## Entries shown:
Segment Open
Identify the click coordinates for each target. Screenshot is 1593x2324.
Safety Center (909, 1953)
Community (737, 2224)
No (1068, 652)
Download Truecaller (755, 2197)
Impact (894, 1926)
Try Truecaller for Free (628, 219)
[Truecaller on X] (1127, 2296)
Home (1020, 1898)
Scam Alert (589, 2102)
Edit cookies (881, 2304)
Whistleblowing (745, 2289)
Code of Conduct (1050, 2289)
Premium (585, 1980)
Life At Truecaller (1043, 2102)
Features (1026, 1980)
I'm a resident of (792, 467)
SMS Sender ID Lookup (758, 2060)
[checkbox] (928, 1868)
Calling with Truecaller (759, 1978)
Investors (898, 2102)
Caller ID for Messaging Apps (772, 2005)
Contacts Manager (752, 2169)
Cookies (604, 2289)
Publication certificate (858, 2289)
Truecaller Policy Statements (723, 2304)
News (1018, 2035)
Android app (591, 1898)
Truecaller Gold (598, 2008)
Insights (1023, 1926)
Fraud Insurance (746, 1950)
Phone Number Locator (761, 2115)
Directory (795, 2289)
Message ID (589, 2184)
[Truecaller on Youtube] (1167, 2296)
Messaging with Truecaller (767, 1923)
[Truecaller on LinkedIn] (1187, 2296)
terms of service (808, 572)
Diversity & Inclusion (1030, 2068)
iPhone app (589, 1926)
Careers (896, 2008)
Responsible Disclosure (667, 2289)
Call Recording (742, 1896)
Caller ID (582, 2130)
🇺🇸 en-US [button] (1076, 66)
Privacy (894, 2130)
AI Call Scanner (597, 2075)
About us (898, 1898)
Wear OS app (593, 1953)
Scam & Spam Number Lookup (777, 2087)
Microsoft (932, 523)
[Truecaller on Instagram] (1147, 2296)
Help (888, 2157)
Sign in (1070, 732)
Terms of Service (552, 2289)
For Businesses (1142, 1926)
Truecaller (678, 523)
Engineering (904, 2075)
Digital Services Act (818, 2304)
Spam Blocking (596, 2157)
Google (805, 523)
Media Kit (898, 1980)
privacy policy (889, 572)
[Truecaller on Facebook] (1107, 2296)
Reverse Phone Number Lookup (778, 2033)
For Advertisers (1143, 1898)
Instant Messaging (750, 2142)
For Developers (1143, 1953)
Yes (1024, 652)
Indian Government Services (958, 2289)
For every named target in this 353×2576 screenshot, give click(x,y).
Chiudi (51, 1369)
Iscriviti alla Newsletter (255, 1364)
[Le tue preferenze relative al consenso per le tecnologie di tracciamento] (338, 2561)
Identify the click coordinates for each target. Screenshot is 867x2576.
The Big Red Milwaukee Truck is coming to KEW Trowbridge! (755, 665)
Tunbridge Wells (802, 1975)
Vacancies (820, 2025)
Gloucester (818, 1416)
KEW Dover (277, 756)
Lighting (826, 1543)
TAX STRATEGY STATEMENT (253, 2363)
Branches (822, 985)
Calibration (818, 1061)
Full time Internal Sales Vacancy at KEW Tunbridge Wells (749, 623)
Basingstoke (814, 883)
Segment Closed
## Task requirements:
Retype the entries. Every line must match exactly.

## Response box:
Identify the click coordinates for each target. Screenshot is 1593x2324.
Safety Center (909, 1953)
Community (737, 2224)
No (1068, 652)
Download Truecaller (755, 2197)
Impact (894, 1926)
Try Truecaller for Free (628, 219)
[Truecaller on X] (1127, 2296)
Home (1020, 1898)
Scam Alert (589, 2102)
Edit cookies (881, 2304)
Whistleblowing (745, 2289)
Code of Conduct (1050, 2289)
Premium (585, 1980)
Life At Truecaller (1043, 2102)
Features (1026, 1980)
I'm a resident of (792, 467)
SMS Sender ID Lookup (758, 2060)
[checkbox] (928, 1868)
Calling with Truecaller (759, 1978)
Investors (898, 2102)
Caller ID for Messaging Apps (772, 2005)
Contacts Manager (752, 2169)
Cookies (604, 2289)
Publication certificate (858, 2289)
Truecaller Policy Statements (723, 2304)
News (1018, 2035)
Android app (591, 1898)
Truecaller Gold (598, 2008)
Insights (1023, 1926)
Fraud Insurance (746, 1950)
Phone Number Locator (761, 2115)
Directory (795, 2289)
Message ID (589, 2184)
[Truecaller on Youtube] (1167, 2296)
Messaging with Truecaller (767, 1923)
[Truecaller on LinkedIn] (1187, 2296)
terms of service (808, 572)
Diversity & Inclusion (1030, 2068)
iPhone app (589, 1926)
Careers (896, 2008)
Responsible Disclosure (667, 2289)
Call Recording (742, 1896)
Caller ID (582, 2130)
🇺🇸 en-US [button] (1076, 66)
Privacy (894, 2130)
AI Call Scanner (597, 2075)
About us (898, 1898)
Wear OS app (593, 1953)
Scam & Spam Number Lookup (777, 2087)
Microsoft (932, 523)
[Truecaller on Instagram] (1147, 2296)
Help (888, 2157)
Sign in (1070, 732)
Terms of Service (552, 2289)
For Businesses (1142, 1926)
Truecaller (678, 523)
Engineering (904, 2075)
Digital Services Act (818, 2304)
Spam Blocking (596, 2157)
Google (805, 523)
Media Kit (898, 1980)
privacy policy (889, 572)
[Truecaller on Facebook] (1107, 2296)
Reverse Phone Number Lookup (778, 2033)
For Advertisers (1143, 1898)
Instant Messaging (750, 2142)
For Developers (1143, 1953)
Yes (1024, 652)
Indian Government Services (958, 2289)
For every named target in this 353×2576 screenshot, give click(x,y).
Chiudi (51, 1369)
Iscriviti alla Newsletter (255, 1364)
[Le tue preferenze relative al consenso per le tecnologie di tracciamento] (338, 2561)
Identify the click coordinates for each target. Screenshot is 867x2576.
The Big Red Milwaukee Truck is coming to KEW Trowbridge! (755, 665)
Tunbridge Wells (802, 1975)
Vacancies (820, 2025)
Gloucester (818, 1416)
KEW Dover (277, 756)
Lighting (826, 1543)
TAX STRATEGY STATEMENT (253, 2363)
Branches (822, 985)
Calibration (818, 1061)
Full time Internal Sales Vacancy at KEW Tunbridge Wells (749, 623)
Basingstoke (814, 883)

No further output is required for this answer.